インタプリタかなくぎ流

いつか役に立つことがあるかもしれません。

語学の暗記とグルーヴ感

フィンランド語のオンライン教室では、数週間前から先生の指示で、すでに学び終わった教科書のテキストを一番最後の課から順番に暗記していくという課題に取り組んでいます。

一文ずつ日本語とフィンランド語を対にしたカードを作り、クラスメートと交替で日本語からフィンランド語へ即座に変換していくのです。しかもテキストの順番通りではなく、アトランダムに日本語が出題されるという……先生によれば、文脈に頼らず、その場でフィンランド語の文を組み立てる練習なのだそうです。

先生が用意してくださったGoogleスライドもあるのですが、私は自分のQuizletで同じものを作って、主に通勤電車の中で覚えています。一週ごとに覚えるべき課が増えてきたので、最近はちょっと記憶が追いつかなくなってきました。

もっともっとそれでもまあ、こういう「泥臭くて辛気くさい」作業は語学には欠かせません。

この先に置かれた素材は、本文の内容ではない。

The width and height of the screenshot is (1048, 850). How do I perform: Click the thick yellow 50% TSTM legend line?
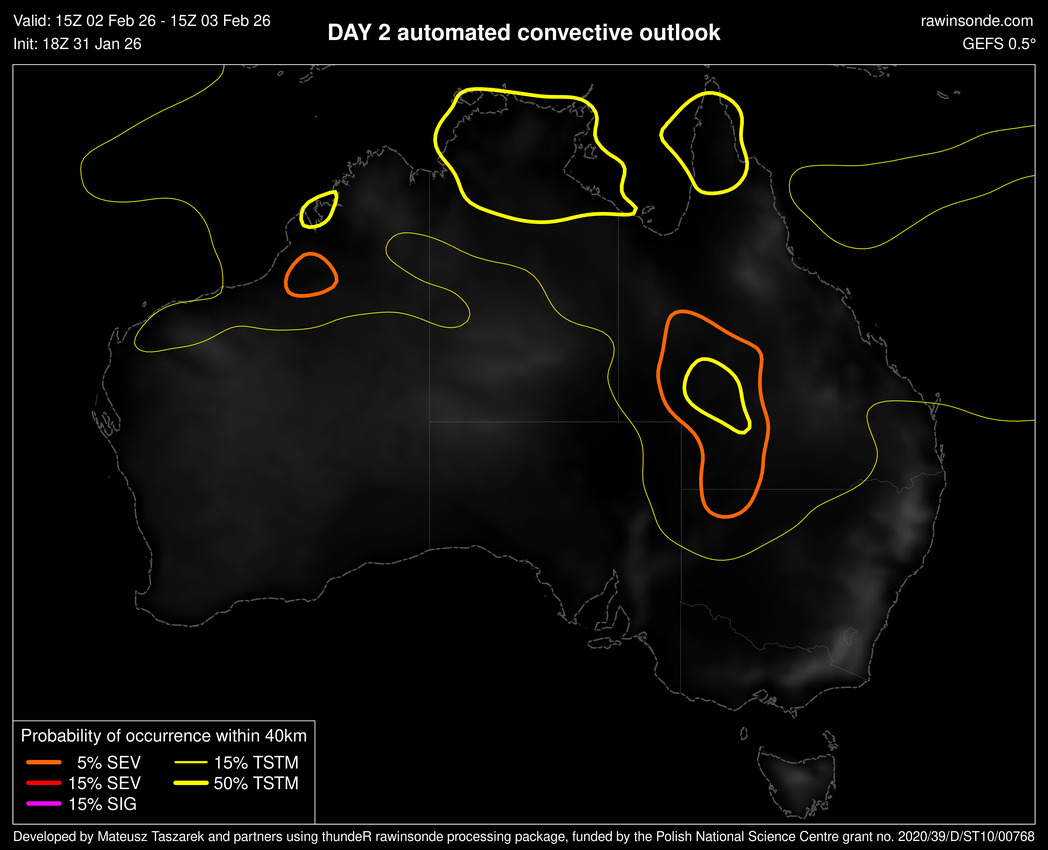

たぶん世間的には一番ウケが悪い練習方法だと思います(訳読の弊害を唱える方はとても多いです)。でも、そっと小さな声で言いますけど、こういう作業をなんやかんやと理由をつけて避けているから、本邦では外語をある程度まで(仕事に使えるレベルにまで)習得できる方が少ないのではないかと私は思っています*1

それはさておき、こうやって文単位での暗記を繰り返していると、外語を比較的調子よく話すことができているあの瞬間の、一種の「ドライブ感」のようなものの欠片が自分のなかに芽生えてくるのを感じることがあります。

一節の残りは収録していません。